NewsWatch 12 accompanied Jackson County's Illegal Marijuana Enforcement Team (IMET) as they served a search warrant on a suspected illegal marijuana grow and processing site along South Stage Road, southwest of Medford — the culmination of a month-long investigation.
"So the illegal marijuana problem in Jackson County is rather large," said Aaron Lewis, public information officer for the Jackson County Sheriff's Office. "We have an area that is very conducive to growing outdoor marijuana. So it's been very difficult to stay on top of some of the scope of some of the operations here in the Valley. There's a lot of investigative work to identify major players in the game, and from there take down these processing facilities and get some of the illegal marijuana off of the street."
According to the Sheriff's Office, the facility raided on Wednesday had applied for permits to legally grow marijuana, but it never obtained them. Regardless, cannabis plants were everywhere in evidence — planted in rows outside on the property, hanging from netting to dry inside large warehouses, and stacked within columns of identical storage containers.
There were about 35 workers detained inside once investigators had accounted for everyone. Some of the "larger players" were immediately taken into custody, while other workers were detained on-site. NewsWatch 12 saw three people cuffed and apparently taken into custody.
The hope, Lewis explained, is that some of the workers will be willing to talk to investigators and give them intel about other grow operations in the area.
After detaining the workers, officers and detectives from other agencies were called in to process the site. Investigators sifted through the marijuana in various stages of processing, tested samples, then destroyed it.
All told, JCSO said that they found and destroyed 17,522 plants and about 3,900 pounds of processed marijuana.
The IMET taskforce consists of elements from the Sheriff's Office, Medford Police, and the District Attorney's office.
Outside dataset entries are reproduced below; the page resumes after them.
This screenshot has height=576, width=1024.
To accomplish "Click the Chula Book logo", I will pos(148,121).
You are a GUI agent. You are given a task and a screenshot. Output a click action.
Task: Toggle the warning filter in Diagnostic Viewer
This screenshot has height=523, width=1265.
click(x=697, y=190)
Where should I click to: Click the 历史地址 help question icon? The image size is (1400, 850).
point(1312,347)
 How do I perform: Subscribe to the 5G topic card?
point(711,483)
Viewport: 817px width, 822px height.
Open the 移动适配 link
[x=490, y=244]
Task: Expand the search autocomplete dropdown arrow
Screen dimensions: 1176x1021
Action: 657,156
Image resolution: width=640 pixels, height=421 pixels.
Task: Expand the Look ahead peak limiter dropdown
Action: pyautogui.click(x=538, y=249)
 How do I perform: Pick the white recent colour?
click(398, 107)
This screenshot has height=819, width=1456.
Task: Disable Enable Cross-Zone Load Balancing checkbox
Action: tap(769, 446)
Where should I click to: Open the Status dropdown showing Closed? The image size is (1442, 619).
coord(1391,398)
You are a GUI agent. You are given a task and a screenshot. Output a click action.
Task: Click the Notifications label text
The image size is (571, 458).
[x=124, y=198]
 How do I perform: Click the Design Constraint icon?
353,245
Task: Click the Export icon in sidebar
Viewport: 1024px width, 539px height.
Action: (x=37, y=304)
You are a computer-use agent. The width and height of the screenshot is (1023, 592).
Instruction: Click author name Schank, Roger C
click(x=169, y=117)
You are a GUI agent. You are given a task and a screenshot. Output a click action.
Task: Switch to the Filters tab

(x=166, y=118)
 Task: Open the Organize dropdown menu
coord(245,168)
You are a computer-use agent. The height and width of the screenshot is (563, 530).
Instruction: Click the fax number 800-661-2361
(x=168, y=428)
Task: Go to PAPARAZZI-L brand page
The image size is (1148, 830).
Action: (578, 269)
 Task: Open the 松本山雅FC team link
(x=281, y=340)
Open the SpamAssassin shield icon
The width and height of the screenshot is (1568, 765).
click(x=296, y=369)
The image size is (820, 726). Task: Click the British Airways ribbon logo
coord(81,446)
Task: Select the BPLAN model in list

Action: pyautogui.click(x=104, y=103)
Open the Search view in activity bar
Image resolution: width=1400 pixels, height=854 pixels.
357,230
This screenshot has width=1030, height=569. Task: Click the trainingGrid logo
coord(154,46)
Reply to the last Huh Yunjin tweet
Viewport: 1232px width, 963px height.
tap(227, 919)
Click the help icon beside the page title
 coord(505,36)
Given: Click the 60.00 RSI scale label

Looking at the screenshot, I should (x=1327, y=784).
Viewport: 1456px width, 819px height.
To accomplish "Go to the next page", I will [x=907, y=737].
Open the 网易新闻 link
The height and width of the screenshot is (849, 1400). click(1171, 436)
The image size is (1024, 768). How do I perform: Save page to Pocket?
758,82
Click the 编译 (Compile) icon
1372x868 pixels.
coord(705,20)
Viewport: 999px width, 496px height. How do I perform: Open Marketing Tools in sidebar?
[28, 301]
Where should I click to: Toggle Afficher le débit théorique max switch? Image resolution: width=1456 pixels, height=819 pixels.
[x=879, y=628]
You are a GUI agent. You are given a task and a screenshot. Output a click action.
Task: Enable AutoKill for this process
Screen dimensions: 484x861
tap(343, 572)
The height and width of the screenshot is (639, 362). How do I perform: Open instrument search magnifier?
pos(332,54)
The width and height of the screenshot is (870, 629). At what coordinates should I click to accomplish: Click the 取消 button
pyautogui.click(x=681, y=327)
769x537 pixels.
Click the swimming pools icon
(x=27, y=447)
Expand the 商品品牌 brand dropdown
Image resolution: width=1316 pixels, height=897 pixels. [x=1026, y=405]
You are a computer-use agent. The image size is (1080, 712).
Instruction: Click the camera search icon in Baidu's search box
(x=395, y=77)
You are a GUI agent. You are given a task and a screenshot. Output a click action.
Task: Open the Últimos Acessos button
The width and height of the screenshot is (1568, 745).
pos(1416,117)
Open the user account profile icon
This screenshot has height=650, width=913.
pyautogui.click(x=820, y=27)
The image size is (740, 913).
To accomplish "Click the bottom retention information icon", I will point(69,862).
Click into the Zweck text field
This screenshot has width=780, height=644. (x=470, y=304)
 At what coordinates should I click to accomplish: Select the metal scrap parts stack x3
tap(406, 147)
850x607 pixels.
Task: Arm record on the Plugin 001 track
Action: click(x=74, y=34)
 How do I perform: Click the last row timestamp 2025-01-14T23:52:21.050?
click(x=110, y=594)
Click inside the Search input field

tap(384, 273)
Lewis said that they recently received additional funding for nine new members of the team, but the grows are now emerging so rapidly that Lewis does not think the additional staffing will allow them to keep pace.
As a result, Lewis said that IMET prioritizes processing facilities near schools, or operations that pose a potential fire danger, to ensure the safety of people who live in the area. Lewis said that the operations bring other concerns as well.
"Just the illegal aspect of this brings in other crime, you know .... personal property crime, as well as other drugs are brought in," Lewis said. "This is a trafficking problem, so as illegal marijuana leaves the same traffickers are bringing other drugs — you know methamphetamines, heroin, fentanyl, we've had a large problem with fentanyl coming in. So basically they identify these large criminal organizations and just try to process them one at a time here."